Yorba Linda ballots still being counted as election winners prepare to take office; Schwing sets record
Hundreds
of Yorba Linda ballots remain to be counted before results are
certified by a state-imposed Dec. 8 deadline, although this county's
elections officials usually have a completed tally within a couple
weeks of Election Day.
Most of
the yet-to-be counted votes are provisional ballots cast at polling
places, vote-by-mail ballots either returned to precincts or received
at the registrar's office by mail up to three days after Tuesday's
election and paper ballots cast at precincts.
Barring
unforeseen circumstances, winners of the three City Council seats
will begin four-year terms at the regularly scheduled Dec. 6 meeting,
while victors in the water district contests will will be installed
at a regularly scheduled Dec. 8 meeting.
Winners
of trustee positions in the Placentia-Yorba Linda Unified School
District and the North Orange County Community College District will
be sworn in at Dec. 13 meetings. Each winner will receive a
“certificate of election” from county officials before a Dec. 9
deadline.
One
of the first orders of business at the four installation meetings
will be the selection of new officers: mayor and mayor pro-tem for
the council; president and vice-president for the water board; and
president, vice-president and secretary or clerk for each of the two
school boards.
Registration
didn't reach Yorba Linda's all-time high of 45,494 who were eligible
to cast ballots in 2012. This year's total was 42,621: Republicans
dipped to 53.7 percent, Democrats held at 22.2 percent and “no
party preference” grew to 20.3 percent. More than 64 percent,
27,420, were issued vote-by-mail ballots.
The
council's Dec. 6 organizational meeting will be the last at the dais
for record-holder Mark Schwing, who has appeared on a Yorba Linda
ballot more times than any other resident since elections were first
held in this community, pre- and post-incorporation.
Schwing's
15 ballot appearances include 11 wins and four loses. Five wins were
for four-year council terms, with first-place finishes in four.
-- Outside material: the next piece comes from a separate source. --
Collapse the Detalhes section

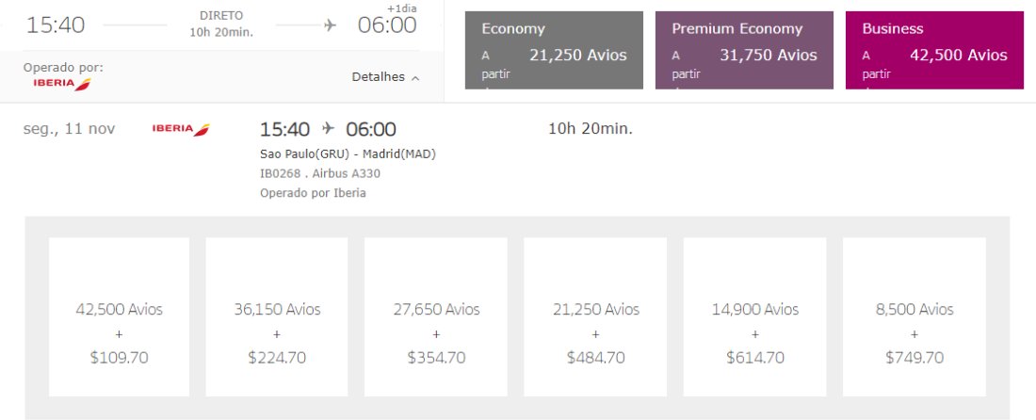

Six
wins were for two-year terms on the county Republican Central
Committee from 1998 through 2008.
His
first council victory was in 1988 – a second place finish – a
couple years after moving to the city. He won re-election in 1992
and 1996 before losing by 101 votes in 2000. He again ran in 2002
but lost by three votes. His 2008 and 2012 wins make his 20-year
tenure second to Hank Wedaa's 30 years.
Included
in his loses were a water district contest in 2004 by 657 votes and a
re-election race for a seventh term on the Central Committee in 2010.
He brought signed nominating petitions for the 2006 council race to
City Hall but decided not to file minutes before the deadline.
The
city's three-term limit law for council service, effective after the
1996 election, makes it unlikely Schwing's ballot record will ever be
matched. However, he is eligible to serve one more council term.